# just a rant



## Combat_Medic (Jun 30, 2011)

So today we had a battalion awards formation.  They were awarding bat. coins, army achievement medels and army commendation medels.  Well we stand in formation forever (as anyone that has ever served can tell you).  I finally get called up and the LTC pins my AAM and gives me a coin.  I'm feeling pretty good as I march off.  They have us march behind the formation and there is a SSG standing behind the formation collecting all the medels.  He asks for mine and I said I thought we got to keep them.  "Nope.  The battalion didn't have enough so we borrowed these from another battalion.  But you can buy one at clothing and sales."   Outstanding, just another day in the army.


----------



## boingo (Jul 6, 2011)

That is too funny!:rofl:  I  hope you at least got a certificate with orders, it would be nice to have it show up on your DD 214 at the end of your stay.


----------



## LostViet408 (Jul 6, 2011)

LOL! wow that sucks for you, are you active or reserve?
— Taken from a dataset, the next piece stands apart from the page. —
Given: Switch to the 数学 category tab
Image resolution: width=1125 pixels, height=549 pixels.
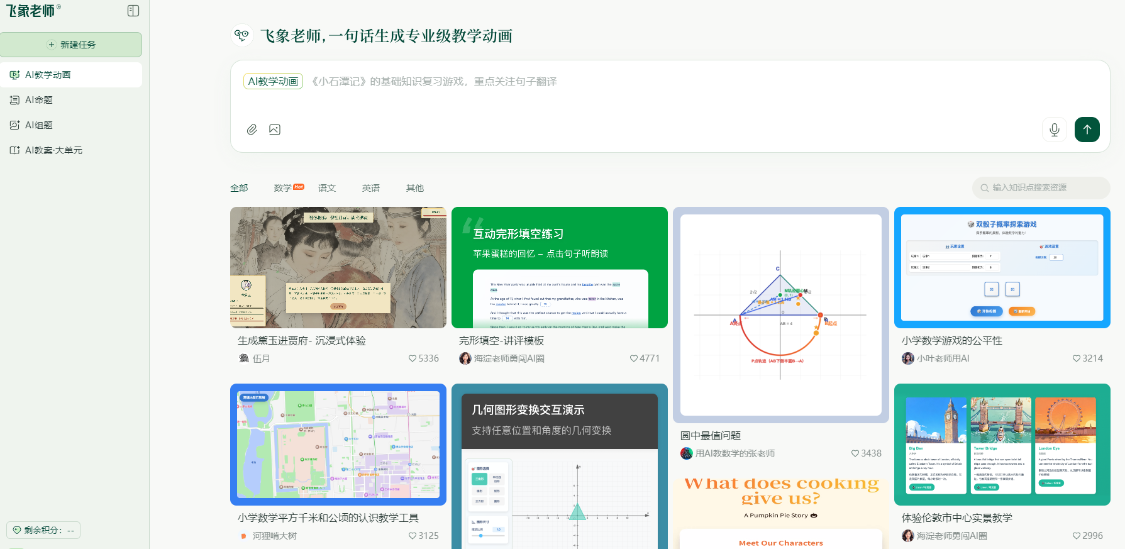Looking at the screenshot, I should point(283,188).
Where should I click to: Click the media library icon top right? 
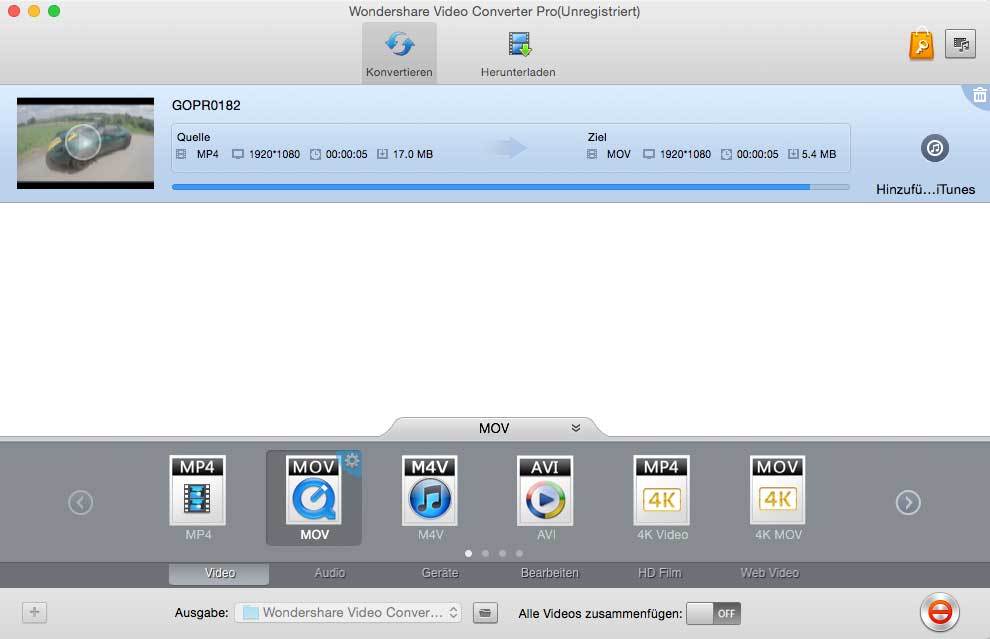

I'm in the reserve and got my AAM and they never told me to give it back. That's just sad lol...


----------



## shfd739 (Jul 6, 2011)

Nice to see my brother's unit isnt the only backwards acting one. He got a letter the other day that he was being recommended for discharge due to having too many unexcused abscenses. Thing is he hasnt missed any drills and the sign in sheets support that along with his NCOs.. The active LT just got lazy and didnt submit the rosters to battalion.


----------



## LostViet408 (Jul 6, 2011)

Sadly to say, but that's how the army reserve works. My promotion packet was put in 2 years ago, and then right when I was getting out in less than a year. It went through, even though im eligible for E5, I got less than a year left in service and so they can't promote me. Even though I put my packet in 2 years ago! Army reserve works slow...


----------



## RocketMedic (Jul 8, 2011)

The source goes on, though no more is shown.